Quels étaient les points forts du Royaume-Uni pour entrer dans le processus de Bologne ?

Notre système d’enseignement supérieur était déjà conforme au cadre européen des diplômes [undergraduate et postgraduate]. Avant 1998, nos formations étaient organisées sur trois cycles. Cela a donc été relativement aisé d'adhérer aux exigences de Bologne. L'évaluation de la qualité de l'enseignement et de la recherche, fondée sur une approche participative et décentralisée, nous a aussi donné un avantage lors des débats sur le processus de Bologne visant à harmoniser les systèmes d'assurance-qualité des différents pays européens.

Cette avance sur les autres pays a-t-elle eu des revers ?

Il est vrai que jusqu'en 2005, année où le Royaume Uni s'est vu attribuer le « Secrétariat de Bologne », le processus n'a suscité que peu d'intérêt et d'implications. Et je dois dire qu'aujourd'hui encore, le sujet « Bologne » n'est pas particulièrement considéré comme excitant. Il est plutôt perçu comme trop « étroit », car cantonné à l'Europe. De plus, les gouvernements du Royaume-Uni, bien qu'ils soient en faveur de la réalisation des objectifs de Bologne, n’apportent aucun moyen financier dans ce sens. L'autonomie des universités les oblige à s'impliquer d'elles-mêmes dans le processus. En conséquence, leur engagement est inégal et certains aspects du processus, comme le « Diploma Supplement » , en pâtissent.

Existe-t-il des points de discorde avec les autres systèmes européens ?

Oui, par exemple, le système du premier cycle de trois années suivi d'une année de master, bien qu'il soit reconnu et apprécié au Royaume-Uni, notamment dans le monde du travail, a du mal à franchir les frontières. Les employeurs européens ont du mal à imaginer que quatre années d'études sont suffisantes, en les comparant au système 3+2. Pourtant, il est important de rappeler que Bologne n'impose rien sur la durée des études, mais met l'accent sur le contenu et la qualité de chaque cursus.

Comment le Royaume-Uni est-il engagé dans la mobilité des étudiants et des enseignants ?
 
L'enseignement supérieur britannique est activement engagé dans le domaine de la mobilité des étudiants et des enseignants.
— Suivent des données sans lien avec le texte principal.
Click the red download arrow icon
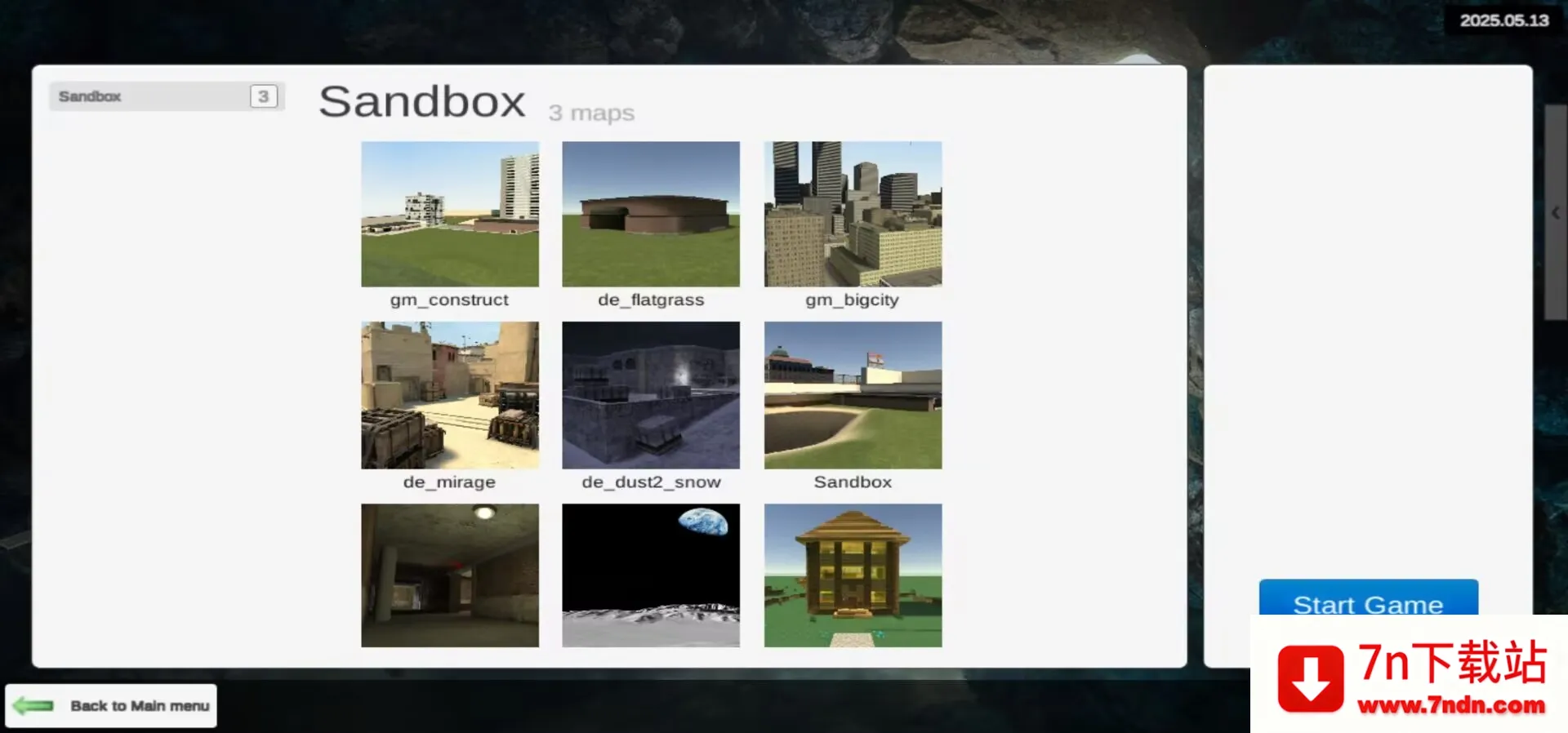This screenshot has height=733, width=1568. [x=1310, y=679]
Il accueille de nombreux étudiants et universitaires étrangers, notamment européens. Mais il y a un déséquilibre entre le nombre d'entrants et de sortants. Les étudiants britanniques sont encore globalement réticents à aller étudier ailleurs en Europe, en raison du manque de compétences linguistiques et du coût de la vie en Europe de plus en plus élevé pour eux [le rapport euro/livre s’est dégradé, NDLR]. De nouvelles initiatives visant à encourager la mobilité des étudiants sont en train de voir le jour, notamment via le bénévolat, les stages et en s’impliquant davantage dans le programme Erasmus Mundus.

Qu’est-ce que le processus de Bologne apporte de positif aux Britanniques ?
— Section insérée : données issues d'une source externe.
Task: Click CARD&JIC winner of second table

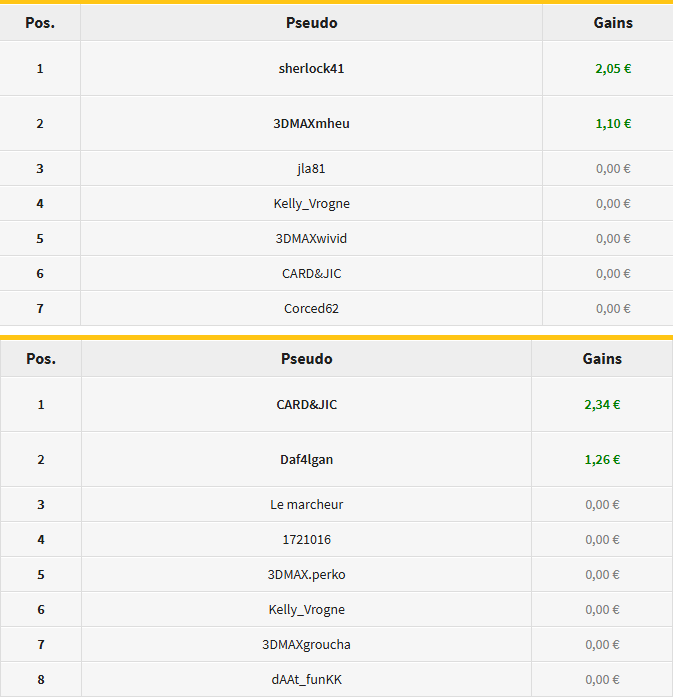Action: click(306, 405)
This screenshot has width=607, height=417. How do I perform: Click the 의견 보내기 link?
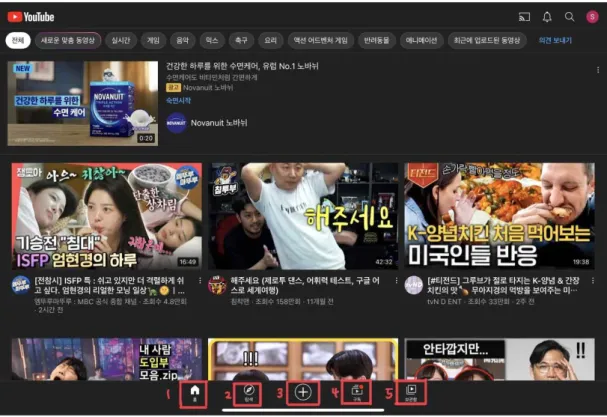pyautogui.click(x=555, y=40)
Le soutien financier des différents programmes de l'Union européenne qui accompagne le développement du processus de Bologne a un impact majeur sur l'enseignement supérieur britannique, notamment dans le domaine de la mobilité et de la coopération en matière de recherche. Par ailleurs, les objectifs de l'Agenda de Lisbonne – ratifié par le Royaume-Uni en 2003 –, qui visent à faire de l'Europe « l'économie basée sur la connaissance la plus dynamique du monde », vont de pair avec l'engagement du gouvernement travailliste d'améliorer la compétitivité internationale du secteur de l'enseignement supérieur, en particulier en concentrant ses efforts sur le développement de l'employabilité et de la mobilité. Enfin, sur le plan national, surtout depuis 2003, nous nous intéressons davantage aux développements européens. Le gouvernement du Royaume-Uni souhaite en effet être en phase avec les réformes européennes de manière à rester internationalement compétitif.

Dans quels domaines le Royaume-Uni est-il écouté ?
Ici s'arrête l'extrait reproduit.